▸ **Jouw opdracht**: Noem alle benamingen die het fragment over het AUTS2-syndroom hieronder gebruikt voor het gen waarin de fout op het 7e chromosoom zit.
===== Geselecteerd fragment =====
Bij wie komt het AUTS2-syndroom voor?
Het AUTS2-syndroom is al voor de geboorte aanwezig. Vaak wordt al wel vanaf jonge leeftijd duidelijk dat er sprake is van een syndroom.
Zowel jongens als meisjes kunnen dit syndroom krijgen.

Wat is de oorzaak van het AUTS2-syndroom?
Fout in erfelijk materiaal
Het AUTS2-syndroom wordt veroorzaakt door een fout in het erfelijk materiaal van het 7e-chromosoom. De plaats van dit foutje wordt het AUTS2-gen genoemd. Er bestaan verschillende type foutjes in het AUTS2-gen, bij sommige type foutjes zullen kinderen meer klachten krijgen dan bij andere type foutjes. Tegenwoordig wordt AUTS2-gen ook wel het KIAA0442-gen genoemd.

AUTS2
AUTS2 is de afkorting voor autism susceptibility candidate gene number 2, dit gen is zogenoemd omdat er al lange tijd aandacht voor is en gedacht wordt dat dit een foutje is in het erfelijk materiaal die verantwoordelijk zou kunnen zijn voor het ontstaan van autisme. Inmiddels zijn er al een behoorlijk aantal kinderen bekend met een foutje in dit stukje erfelijk materiaal, zodat het aannemelijk is dat dit foutje in het erfelijk materiaal de oorzaak van ontwikkelingsachterstand al dan niet met autisme.
===== De gegevens =====
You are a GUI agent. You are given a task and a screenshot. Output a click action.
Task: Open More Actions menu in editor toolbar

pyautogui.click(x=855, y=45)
=====
▸ **Antwoord**:
- AUTS2-gen (afgekort AUTS2)
- KIAA0442-gen
- autism susceptibility candidate gene number 2